Amyloid fibril protein AA: purification and properties of the antigenically related serum component as determined by solid phase radioimmunoassay

Abstract

The isolation by gel filtration of a serum component (SAA), antigenically related to the major filbrillar amyloid protein (AA), associated with "secondary" amyloidosis, has been monitored by a solid phase radioimmunoassay for the AA protein to detect cross-reacting serum fractions. Evidence is presented that not all cross-reacting antigenic determinants are accessible in native SAA, since additional determinants are revealed during the isolation procedure. The native structure of SAA appears to be quite labile. SAA from freshly collected serum has a m.w. of 180,000 and co-chromatographs with IgG. However, species of higher m.w. are observed after storage of serum at 4 degrees C or upon chromatography of serum in ammonium bicarbonate. Denatured SAA has a tendency to aggregate under strong dissociating conditions.
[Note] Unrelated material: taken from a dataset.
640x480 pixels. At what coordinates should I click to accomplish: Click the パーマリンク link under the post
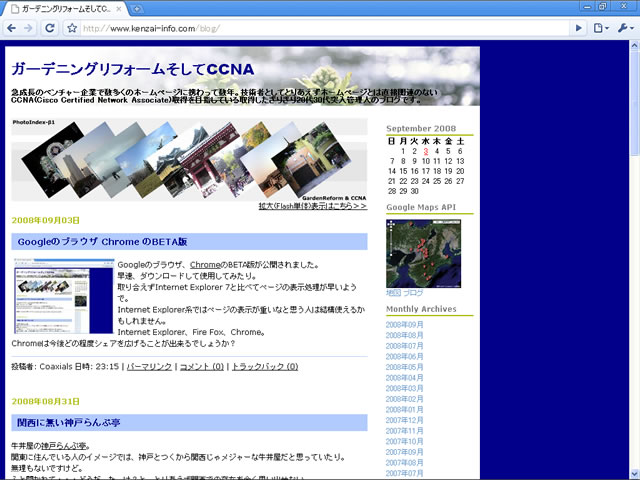(148, 367)
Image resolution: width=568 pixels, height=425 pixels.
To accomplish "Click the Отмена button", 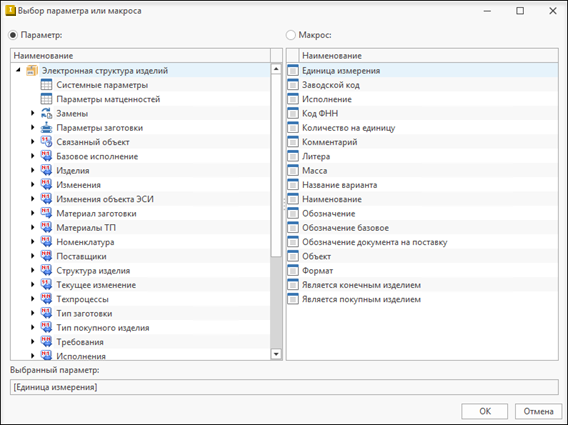I will 538,411.
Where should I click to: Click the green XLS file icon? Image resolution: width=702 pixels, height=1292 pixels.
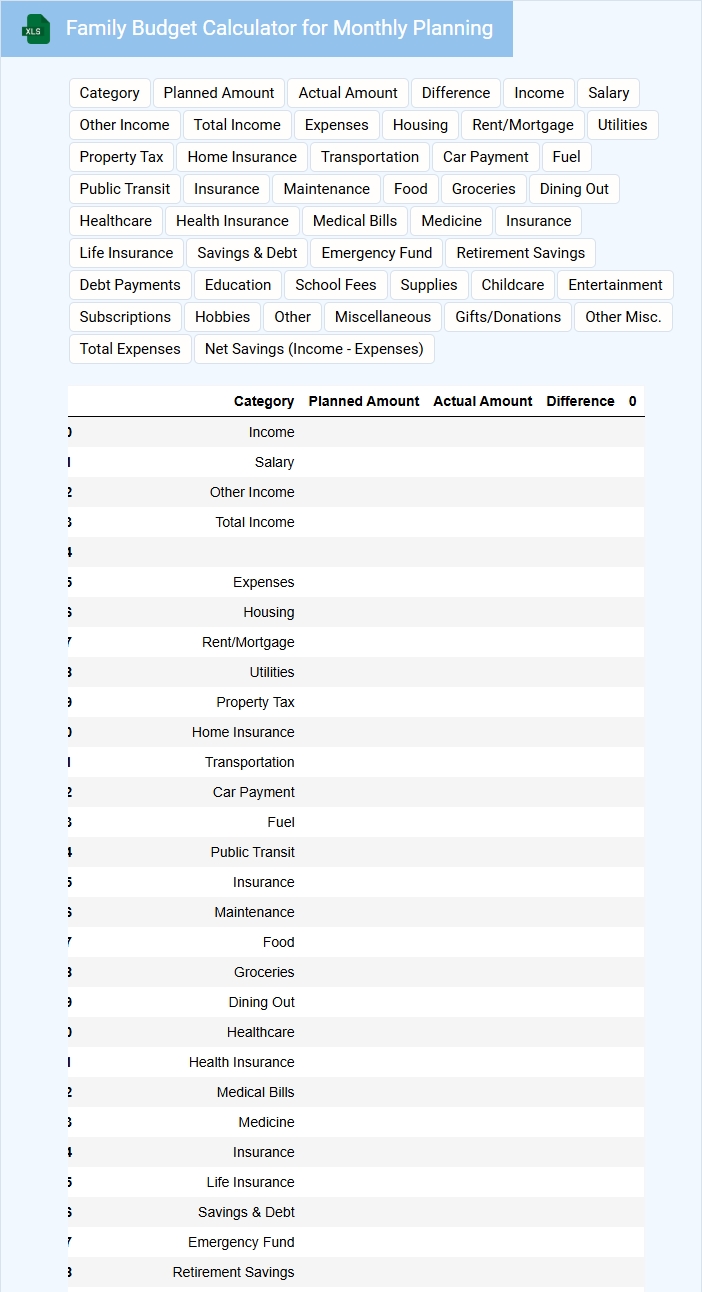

A 12.500 m.w. antigenic species (SAAL) was detected upon guanidine-HCl denaturation of SAA, by earlier studies employing double immunodiffusion. However, evidence is presented here that the major part of the antigenic acitivity after guanidine-HCl treatment was of m.w. greater than 12,500, but was unreactive in double immunodiffusion. Formic acid treatment of cross-reacting serum fractions does result in virtually complete dissociation of SAA to SAAL, however. Furthermore, Formic acid-dissociated SAAL is of comparable immunoreactivity with AA, on a molar basis, unlike SAAL obtained from SAA by guanidine-HCl denaturation.